Dia 61–90: Operacionalize
- Rode um simulado de ativação offline e um exercício cronometrado de reatribuição de assento. Publique o RTO.
- Configure diffs de termos/watch e o rodízio de DRI. O primeiro resumo vai para #eng-leadership.
- Negocie com seus dois principais fornecedores períodos de aviso, chaves offline e compromissos de suporte a SO. Amarre isso no seu MSA ou renovação.
Após 90 dias, você terá transformado “esperança no free tier” em “continuidade que você controla”.
O que não fazer
- Não trave guerras filosóficas sobre se um fornecedor “deveria” suportar seu SO em um free tier. Eles não são seu time de plataforma. Você é.
- Não conte com migrações heroicas durante um incidente. Se o caminho alternativo não roda semanalmente, ele não existe.
- Não centralize tudo “por via das dúvidas”. Centralize seletivamente onde SO ou licenciamento bloqueiam você, não por dogma.
- Não esconda a conta. Mostre para finanças a matemática do custo de não fazer nada. Continuidade é barata comparada a paradas.

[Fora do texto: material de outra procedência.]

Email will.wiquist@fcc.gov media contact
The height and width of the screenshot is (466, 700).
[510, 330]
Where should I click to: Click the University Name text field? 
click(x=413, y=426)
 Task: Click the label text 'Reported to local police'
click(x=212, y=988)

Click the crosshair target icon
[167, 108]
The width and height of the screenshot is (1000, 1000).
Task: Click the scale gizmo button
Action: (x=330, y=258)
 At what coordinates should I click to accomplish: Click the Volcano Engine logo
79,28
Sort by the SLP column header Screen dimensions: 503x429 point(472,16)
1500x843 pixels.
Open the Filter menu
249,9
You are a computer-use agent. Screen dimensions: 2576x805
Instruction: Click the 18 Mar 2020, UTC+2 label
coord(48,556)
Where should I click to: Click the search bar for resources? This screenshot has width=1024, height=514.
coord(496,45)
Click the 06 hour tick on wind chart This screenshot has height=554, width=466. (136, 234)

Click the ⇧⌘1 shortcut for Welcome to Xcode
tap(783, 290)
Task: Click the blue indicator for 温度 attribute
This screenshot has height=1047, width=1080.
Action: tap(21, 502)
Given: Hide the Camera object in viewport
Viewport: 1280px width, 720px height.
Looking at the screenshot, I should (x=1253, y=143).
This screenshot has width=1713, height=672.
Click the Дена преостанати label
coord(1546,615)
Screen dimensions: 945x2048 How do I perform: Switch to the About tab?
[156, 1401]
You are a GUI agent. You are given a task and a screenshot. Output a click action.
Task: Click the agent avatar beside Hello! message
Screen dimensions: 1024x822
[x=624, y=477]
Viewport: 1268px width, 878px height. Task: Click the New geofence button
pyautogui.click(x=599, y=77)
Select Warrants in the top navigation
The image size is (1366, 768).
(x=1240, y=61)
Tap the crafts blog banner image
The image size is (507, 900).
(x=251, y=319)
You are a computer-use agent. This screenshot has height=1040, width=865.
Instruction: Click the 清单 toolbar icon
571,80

Se você não levar mais nada daqui
O free tier vai desaparecer na pior hora — ou, pior, vai continuar, mas aquela funcionalidade de que você depende (suporte a Linux, modo headless, ativação offline) vai, silenciosamente, subir de nível na tabela de preços. Trate “grátis” como avaliação, não como fundação. Seus desenvolvedores merecem mais do que um toolchain mantido por um código de cupom.
Principais pontos
- Pontue suas ferramentas por portabilidade, reprodutibilidade e neutralidade de SO; qualquer coisa ≤7 precisa de plano de continuidade.
- Orce 0,5–1,5% da folha de engenharia para “transformar grátis em pago” sem drama.
- Mantenha CI com caminho duplo semanal para suas três ferramentas mais arriscadas; migrações que não são ensaiadas não existem.
- Normalize exports e artefatos para que seu repo seja portável, não cativo de um formato de fornecedor.
- Planeje para bloqueio de SO: compre o tier, centralize em um farm de ferramentas ou substitua a ferramenta — de forma deliberada.
- Rode simulados de licença/autenticação e vigie EULAs como você vigia a produção; negocie aviso e chaves offline.
- Equipes nearshore no Brazil são heavy em Linux; remover atrito de SO retorna ROI de 16–24x com gasto modesto de licenças.